* _Problem description_:
Output the lines from the one containing "Viewport: 439px width, 274px height." up to and including the one containing "pyautogui.click(x=122, y=85)", reproducing them character for character.

──────── Data to use ────────

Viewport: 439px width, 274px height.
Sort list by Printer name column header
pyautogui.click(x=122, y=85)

────────
──────── Data to use ────────

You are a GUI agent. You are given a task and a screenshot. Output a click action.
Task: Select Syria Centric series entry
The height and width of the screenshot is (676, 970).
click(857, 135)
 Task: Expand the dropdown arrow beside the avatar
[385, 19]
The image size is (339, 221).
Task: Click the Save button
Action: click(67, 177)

────────

* _Answer below_:
Viewport: 439px width, 274px height.
Sort list by Printer name column header
pyautogui.click(x=122, y=85)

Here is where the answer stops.